The first catch-all provision, 28 U.S.C. § 157(b)(2)(A), designates as core “matters concerning the administration of the estate,” and the second catch-all provision, 28 U.S.C. § 157(b)(2)(O), designates as core “other proceedings affecting the liquidation of the assets of the estate or the adjustment of the debtor/ creditor or the equity security holder relationship, except personal injury tort or wrongful death claims.”[7]

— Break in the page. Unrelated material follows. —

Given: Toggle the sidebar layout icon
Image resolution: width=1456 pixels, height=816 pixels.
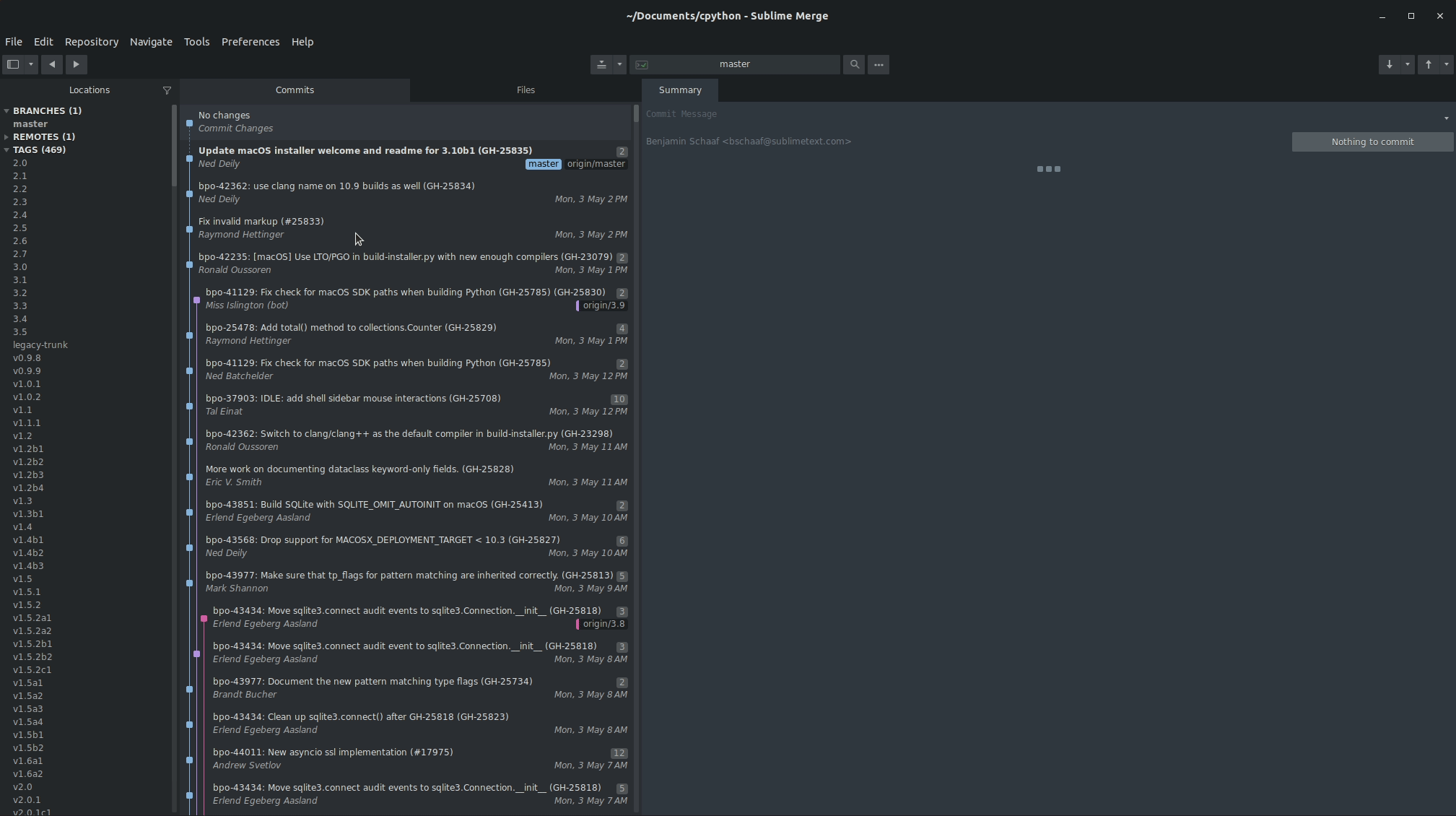Looking at the screenshot, I should pyautogui.click(x=13, y=64).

State law contract and tort claims that do not specifically fall within the categories of core proceedings enumerated in 28 U.S.C. § 157(b)(2)(B)-(N) and (P) could still constitute core proceedings if they arguably fit within the literal wording of the two catch-all provisions.[8]  In order for these state law claims to constitute core proceedings, they must be “inextricably intertwined” with how the bankruptcy estate is administered. The claims cannot have arisen before the bankruptcy filing nor be based upon actions that occurred independent of the administration of bankruptcy assets.[9]

GACN

The chapter 11 debtor, GACN, had filed an adversary proceeding against its insurer seeking declaratory relief determining the parties’ respective rights and liabilities under state law arising from a pre-petition insurance contract. The insurance claim arose from a wrongful-termination lawsuit by GACN’s former employees against GACN, where the former employees successfully obtained a trial judgment in their favor and against GACN in the amount of $1.6 million for compensatory damages and $4 million in punitive damages. Following entry of judgment, GACN filed its chapter 11 case. GACN then filed a complaint, during the post-petition period, in state court against the insurer and its insurance defense counsel for failing to take action to settle the matter prior to trial.[10]

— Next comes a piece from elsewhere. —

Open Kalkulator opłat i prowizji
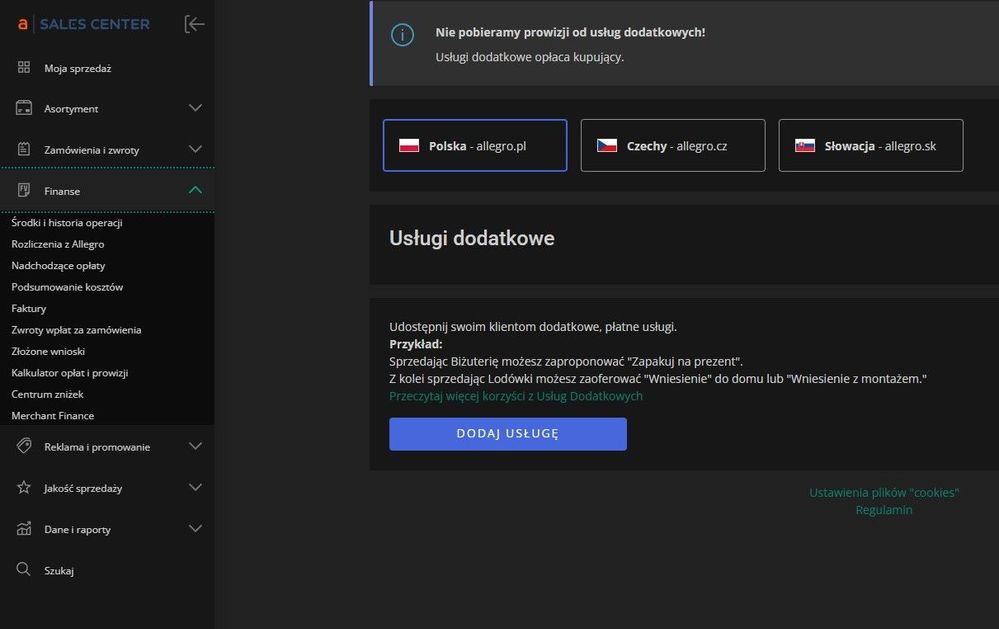This screenshot has width=999, height=629. 70,373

In the GACN case, the former employees, who had obtained the state court judgment, had filed proofs of claim based on the entered judgment. GACN then negotiated a settlement to resolve the judgments (and proofs of claim) with the employees, subject to bankruptcy court and insurer approval. GACN sought insurer approval, which the insurer rejected because GACN had allegedly violated the insurance contract by failing to obtain the insurer’s consent prior to entering into the settlement negotiations with the employees.[11]  The insurer then answered the GACN state court complaint and asserted, as an affirmative defense, that GACN was barred from any recovery against the insurer because GACN had failed to comply with a provision in the insurance contract that required that GACN obtain the insurer’s consent prior to the settlement negotiations with the employees, entering into a fully executed settlement agreement with them.[12]

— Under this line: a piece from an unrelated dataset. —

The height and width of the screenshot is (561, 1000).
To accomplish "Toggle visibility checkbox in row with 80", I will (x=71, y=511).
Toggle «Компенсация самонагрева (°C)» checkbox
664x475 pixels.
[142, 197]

Next, GACN filed an adversary proceeding against the insurer seeking declaratory relief for a judicial determination of its rights and liabilities arising from the following: (1) its post-petition actions in negotiating a settlement and entering into a settlement with the employees; (2) the insurer’s decision to reject GACN’s request for consent to the settlement; and (3) the insurance contract provision that purportedly barred the action against the insurer for GACN’s failure to comply with the contract and obtain pre-approval for the settlement.[13]  In light of the pending state court action, the insurer filed a motion seeking that the bankruptcy court abstain from hearing GACN’s adversary proceeding. The bankruptcy court denied the motion.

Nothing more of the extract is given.